The grant will fund Dr. Abrams' research on the role of connexin protein mutations in Charcot-Marie-Tooth disease. Dr. Abrams is a leading authority on this genetic disorder, for which there is currently no known cure or effective treatment.
Charcot-Marie-Tooth Disease (CMT) is among the neuromuscular disorders seen at the Center for Neuromuscular Disease that Dr. Abrams heads at SUNY Downstate. One of the most common inherited neurological disorders, the disease is named for the three physicians who first described it. Also known as peroneal muscular atrophy, it comprises a group of disorders that damage the peripheral nerves. Symptoms include numbness and pain in the hands and feet, and increasing muscle weakness.

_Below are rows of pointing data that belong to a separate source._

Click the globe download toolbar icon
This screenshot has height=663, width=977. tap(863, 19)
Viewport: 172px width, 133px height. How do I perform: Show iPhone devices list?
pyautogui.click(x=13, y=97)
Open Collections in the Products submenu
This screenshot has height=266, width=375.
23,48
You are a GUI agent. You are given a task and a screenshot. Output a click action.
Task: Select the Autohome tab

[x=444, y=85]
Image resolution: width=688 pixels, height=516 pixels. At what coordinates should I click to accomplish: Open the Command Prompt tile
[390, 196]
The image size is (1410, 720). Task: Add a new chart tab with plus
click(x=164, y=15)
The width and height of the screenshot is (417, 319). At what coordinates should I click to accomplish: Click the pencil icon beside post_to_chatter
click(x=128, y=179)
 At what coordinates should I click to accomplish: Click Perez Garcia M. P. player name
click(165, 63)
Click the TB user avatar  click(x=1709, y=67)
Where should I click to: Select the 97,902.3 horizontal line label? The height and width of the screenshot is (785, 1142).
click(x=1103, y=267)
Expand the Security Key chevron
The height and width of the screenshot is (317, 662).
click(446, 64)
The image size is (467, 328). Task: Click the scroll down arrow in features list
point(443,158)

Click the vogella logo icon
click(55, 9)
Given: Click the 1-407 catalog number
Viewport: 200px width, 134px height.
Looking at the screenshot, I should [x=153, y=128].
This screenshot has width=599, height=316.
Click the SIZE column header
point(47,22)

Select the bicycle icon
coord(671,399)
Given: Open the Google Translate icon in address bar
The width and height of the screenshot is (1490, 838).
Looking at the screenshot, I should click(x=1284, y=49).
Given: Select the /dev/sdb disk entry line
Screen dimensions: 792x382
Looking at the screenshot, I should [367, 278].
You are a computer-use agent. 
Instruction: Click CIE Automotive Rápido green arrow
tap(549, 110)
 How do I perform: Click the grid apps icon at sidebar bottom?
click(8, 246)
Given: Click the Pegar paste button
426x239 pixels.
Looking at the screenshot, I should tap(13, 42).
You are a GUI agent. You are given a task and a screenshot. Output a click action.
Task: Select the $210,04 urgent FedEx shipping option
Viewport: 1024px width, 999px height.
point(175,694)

Of the several forms of the disease, Dr. Abrams is concerned with type 1 X-linked CMT or CMT1X. This form affects the central nervous system (CNS) in addition to the peripheral nerves. Patients are susceptible to episodic attacks of CNS dysfunction characterized most commonly by motor weakness and difficulty speaking and less often by disorientation, difficulty breathing, and difficulty swallowing.
In his laboratory at Downstate, Dr. Abrams has been studying the role of connexins (gap junction proteins) in both the peripheral and central nervous system. His ongoing research focuses, in part, on the mechanisms by which CMT1X mutations lead to peripheral neuropathy.
More than 300 mutations in the gene for the connexin 32 protein have been linked to CMT1X. Dr. Abrams and his colleagues will study whether abnormal interactions between mutated connexin 32 protein and a related CNS protein, connexin 47, are the cause of the CNS dysfunction found in the disease.